* _JOB_
Copy out the entries below, swapping "computer-use agent" for "screen assistant" wherever it appears and leaving everything else unchanged.

** BEGIN **

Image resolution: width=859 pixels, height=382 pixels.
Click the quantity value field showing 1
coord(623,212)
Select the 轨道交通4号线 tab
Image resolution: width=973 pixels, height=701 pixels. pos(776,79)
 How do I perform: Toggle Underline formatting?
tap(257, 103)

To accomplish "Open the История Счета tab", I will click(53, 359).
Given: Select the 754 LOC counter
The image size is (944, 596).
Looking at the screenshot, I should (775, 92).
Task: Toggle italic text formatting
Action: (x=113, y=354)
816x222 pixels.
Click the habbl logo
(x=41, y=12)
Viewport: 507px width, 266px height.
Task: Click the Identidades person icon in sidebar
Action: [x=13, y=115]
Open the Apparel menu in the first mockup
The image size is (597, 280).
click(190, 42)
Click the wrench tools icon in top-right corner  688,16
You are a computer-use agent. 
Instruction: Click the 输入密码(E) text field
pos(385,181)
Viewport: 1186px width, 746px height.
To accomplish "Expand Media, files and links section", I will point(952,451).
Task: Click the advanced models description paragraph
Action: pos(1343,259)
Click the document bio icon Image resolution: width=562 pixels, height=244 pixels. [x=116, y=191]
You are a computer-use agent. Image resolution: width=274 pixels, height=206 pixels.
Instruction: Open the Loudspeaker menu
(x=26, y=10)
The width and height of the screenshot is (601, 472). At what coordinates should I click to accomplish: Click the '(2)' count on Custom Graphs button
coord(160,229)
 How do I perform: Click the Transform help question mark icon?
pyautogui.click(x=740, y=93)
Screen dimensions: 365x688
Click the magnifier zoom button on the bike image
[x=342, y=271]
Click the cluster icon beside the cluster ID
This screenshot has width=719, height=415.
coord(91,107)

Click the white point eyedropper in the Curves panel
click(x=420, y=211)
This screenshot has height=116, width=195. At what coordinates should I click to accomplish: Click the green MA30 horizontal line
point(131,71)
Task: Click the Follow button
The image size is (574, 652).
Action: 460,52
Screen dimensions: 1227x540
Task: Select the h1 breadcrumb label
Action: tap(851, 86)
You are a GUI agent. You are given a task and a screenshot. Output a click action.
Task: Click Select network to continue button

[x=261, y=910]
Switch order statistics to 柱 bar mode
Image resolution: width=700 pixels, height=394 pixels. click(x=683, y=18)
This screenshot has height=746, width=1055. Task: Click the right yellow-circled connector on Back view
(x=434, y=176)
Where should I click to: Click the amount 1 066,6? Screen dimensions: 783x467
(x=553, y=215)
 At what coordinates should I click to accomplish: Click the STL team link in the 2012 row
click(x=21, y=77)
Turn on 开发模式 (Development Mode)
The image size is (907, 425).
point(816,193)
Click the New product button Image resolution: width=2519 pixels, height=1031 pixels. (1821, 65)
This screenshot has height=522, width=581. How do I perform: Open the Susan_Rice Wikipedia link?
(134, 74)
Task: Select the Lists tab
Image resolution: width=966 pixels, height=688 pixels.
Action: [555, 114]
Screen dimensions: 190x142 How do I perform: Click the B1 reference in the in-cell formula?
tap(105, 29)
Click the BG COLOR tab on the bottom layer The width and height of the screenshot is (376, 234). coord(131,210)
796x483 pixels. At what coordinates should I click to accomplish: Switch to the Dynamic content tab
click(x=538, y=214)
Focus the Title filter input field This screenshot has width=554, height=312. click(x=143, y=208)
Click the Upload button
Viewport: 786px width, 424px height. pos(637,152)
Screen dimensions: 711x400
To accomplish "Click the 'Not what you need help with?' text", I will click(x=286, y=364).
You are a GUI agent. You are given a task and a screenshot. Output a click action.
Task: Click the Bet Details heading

** END **

* _EXPECTED OUTPUT_
Image resolution: width=859 pixels, height=382 pixels.
Click the quantity value field showing 1
coord(623,212)
Select the 轨道交通4号线 tab
Image resolution: width=973 pixels, height=701 pixels. pos(776,79)
 How do I perform: Toggle Underline formatting?
tap(257, 103)

To accomplish "Open the История Счета tab", I will click(53, 359).
Given: Select the 754 LOC counter
The image size is (944, 596).
Looking at the screenshot, I should (775, 92).
Task: Toggle italic text formatting
Action: (x=113, y=354)
816x222 pixels.
Click the habbl logo
(x=41, y=12)
Viewport: 507px width, 266px height.
Task: Click the Identidades person icon in sidebar
Action: [x=13, y=115]
Open the Apparel menu in the first mockup
The image size is (597, 280).
click(190, 42)
Click the wrench tools icon in top-right corner  688,16
You are a screen assistant. 
Instruction: Click the 输入密码(E) text field
pos(385,181)
Viewport: 1186px width, 746px height.
To accomplish "Expand Media, files and links section", I will point(952,451).
Task: Click the advanced models description paragraph
Action: pos(1343,259)
Click the document bio icon Image resolution: width=562 pixels, height=244 pixels. [x=116, y=191]
You are a screen assistant. Image resolution: width=274 pixels, height=206 pixels.
Instruction: Open the Loudspeaker menu
(x=26, y=10)
The width and height of the screenshot is (601, 472). At what coordinates should I click to accomplish: Click the '(2)' count on Custom Graphs button
coord(160,229)
 How do I perform: Click the Transform help question mark icon?
pyautogui.click(x=740, y=93)
Screen dimensions: 365x688
Click the magnifier zoom button on the bike image
[x=342, y=271]
Click the cluster icon beside the cluster ID
This screenshot has width=719, height=415.
coord(91,107)

Click the white point eyedropper in the Curves panel
click(x=420, y=211)
This screenshot has height=116, width=195. At what coordinates should I click to accomplish: Click the green MA30 horizontal line
point(131,71)
Task: Click the Follow button
The image size is (574, 652).
Action: 460,52
Screen dimensions: 1227x540
Task: Select the h1 breadcrumb label
Action: tap(851, 86)
You are a GUI agent. You are given a task and a screenshot. Output a click action.
Task: Click Select network to continue button

[x=261, y=910]
Switch order statistics to 柱 bar mode
Image resolution: width=700 pixels, height=394 pixels. click(x=683, y=18)
This screenshot has height=746, width=1055. Task: Click the right yellow-circled connector on Back view
(x=434, y=176)
Where should I click to: Click the amount 1 066,6? Screen dimensions: 783x467
(x=553, y=215)
 At what coordinates should I click to accomplish: Click the STL team link in the 2012 row
click(x=21, y=77)
Turn on 开发模式 (Development Mode)
The image size is (907, 425).
point(816,193)
Click the New product button Image resolution: width=2519 pixels, height=1031 pixels. (1821, 65)
This screenshot has height=522, width=581. How do I perform: Open the Susan_Rice Wikipedia link?
(134, 74)
Task: Select the Lists tab
Image resolution: width=966 pixels, height=688 pixels.
Action: [555, 114]
Screen dimensions: 190x142 How do I perform: Click the B1 reference in the in-cell formula?
tap(105, 29)
Click the BG COLOR tab on the bottom layer The width and height of the screenshot is (376, 234). coord(131,210)
796x483 pixels. At what coordinates should I click to accomplish: Switch to the Dynamic content tab
click(x=538, y=214)
Focus the Title filter input field This screenshot has width=554, height=312. click(x=143, y=208)
Click the Upload button
Viewport: 786px width, 424px height. pos(637,152)
Screen dimensions: 711x400
To accomplish "Click the 'Not what you need help with?' text", I will click(x=286, y=364).
You are a GUI agent. You are given a task and a screenshot. Output a click action.
Task: Click the Bet Details heading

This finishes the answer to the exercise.